Rosenstock’s research project started out with the idea of harnessing this method for archaeology as well. “I wanted to investigate the connection between prosperity and physical size at a time for which we do not yet have any indicators of how successful certain economic strategies were – namely prehistory.”

In 2011, Rosenstock and her Emmy Noether Junior Research Group “LiVES,” which is financed by the German Research Foundation (DFG), started collecting and studying about 5,000 data sets on prehistoric skeletons from two near-forgotten registers, one in Mainz and one in Geneva, along with newly collected data from the archaeological literature.

The records span from 10,000 to about 1,000 B.C. These were the bones of people from the Stone Age and Bronze Age, including hunter-gatherers and settled farmers and livestock breeders from Europe and the Near East. Thighbones were the most important source of information, Rosenstock explains: “The femur is a sturdy bone. It is often well preserved, and in people, it also accounts for a relatively large share of height.”

But extrapolating a living individual’s full height from the length of one bone requires complicated formulas. Things get even trickier when researchers try to trace trends for periods and areas where not found many bone or arm bones have been found. With that in mind, Marcus Gross, a statistician who works on Rosenstock’s team, programmed algorithms to calculate our forebears’ most likely heights.

To compare bone length and possible living circumstances from different places and eras as well, doctoral candidates Alisa Scheibner and Alisa Hujic additionally analyzed data on carbon and nitrogen isotopes found in bones and teeth. The results opened up a window on the prehistoric diet, offering insight into things like whether the food consumed in a particular region came primarily from plants or animals, and whether it was derived from water or land.

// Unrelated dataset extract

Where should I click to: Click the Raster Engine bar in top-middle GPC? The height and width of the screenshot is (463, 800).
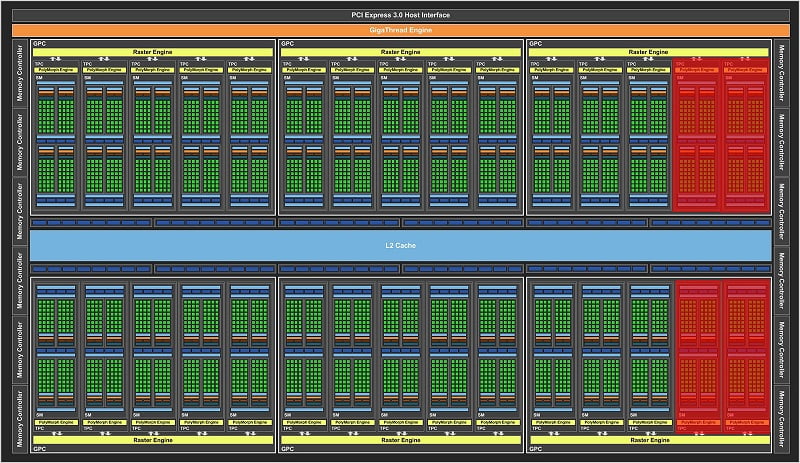(400, 51)
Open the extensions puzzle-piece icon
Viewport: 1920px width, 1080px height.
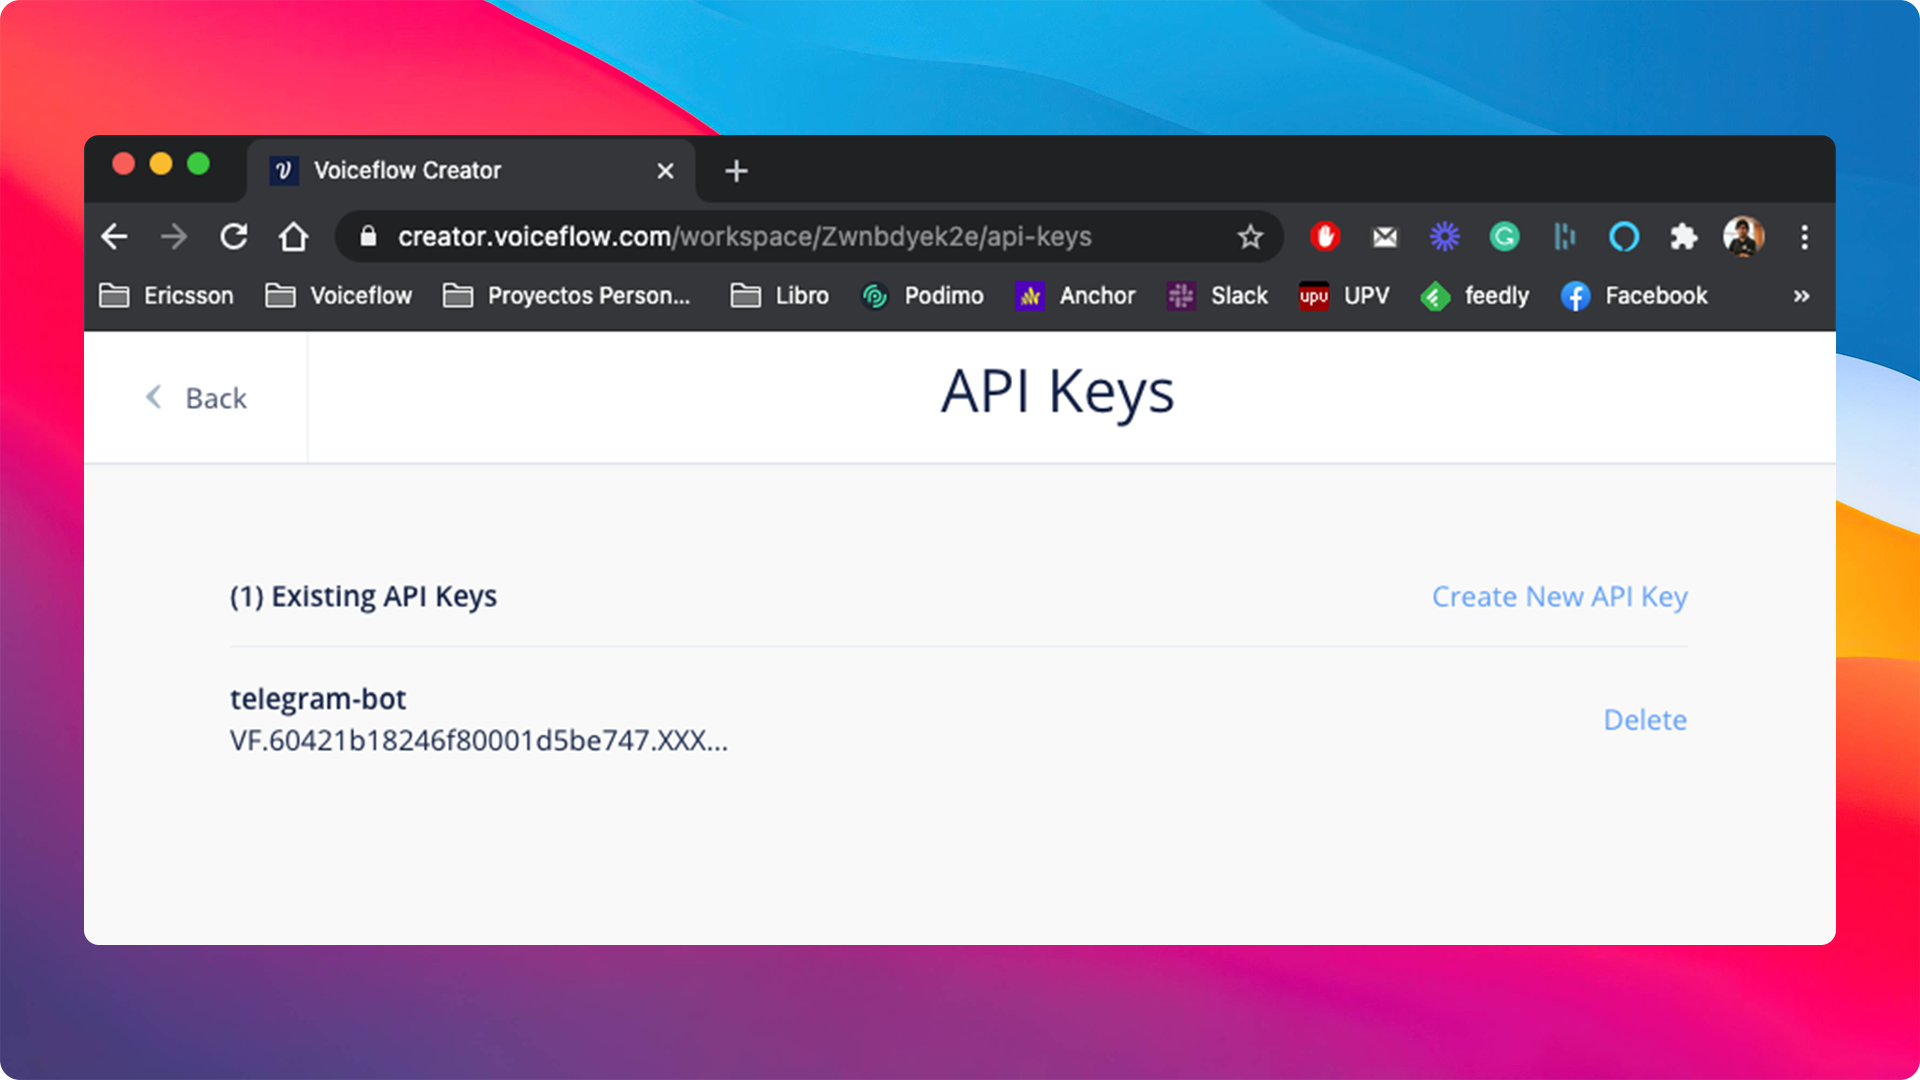tap(1684, 238)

What Rosenstock and her team have spent the last seven years doing represents a new form of archaeology: They have reviewed databases, filled in gaps, and fed data into computers, running computations, then double-checking and running them again. In the end, they gleaned new insights from the past. And those insights contradicted their initial hypothesis.

“It would have been nice if a person’s height had been a useful indicator of prosperity in prehistory as well,” Rosenstock says. “But the correlation between nutrition and height is quite modest.”

For a long time, for example, scientists assumed that the “Neolithic Revolution” had a negative effect on height: When the first humans settled in a single place and adopted agriculture, a diet low in protein became the norm.

But the calculations performed by Rosenstock’s research group suggest something else: “If you compare skeletons from the regions where the new type of economy arose and those to which it spread, average heights in the Near East stay the same, while people get shorter in the Balkans, there is no change in Central Europe, and in Northern Europe people actually grow taller.”

To explain these differences, the researchers had to look to other factors, such as genes. Rosenstock says that when the research group held its final meeting, this past April, there were already signs that their results were a good fit for the research being done by other teams working with archaeogenetic methods, for example.

As for Rosenstock herself, she has emerged from her seven-year project with a positive feeling. “The data we have show that prehistoric people probably didn’t suffer from constant lack of protein as children and adolescents. Most people in the prehistoric era did not experience impaired growth.”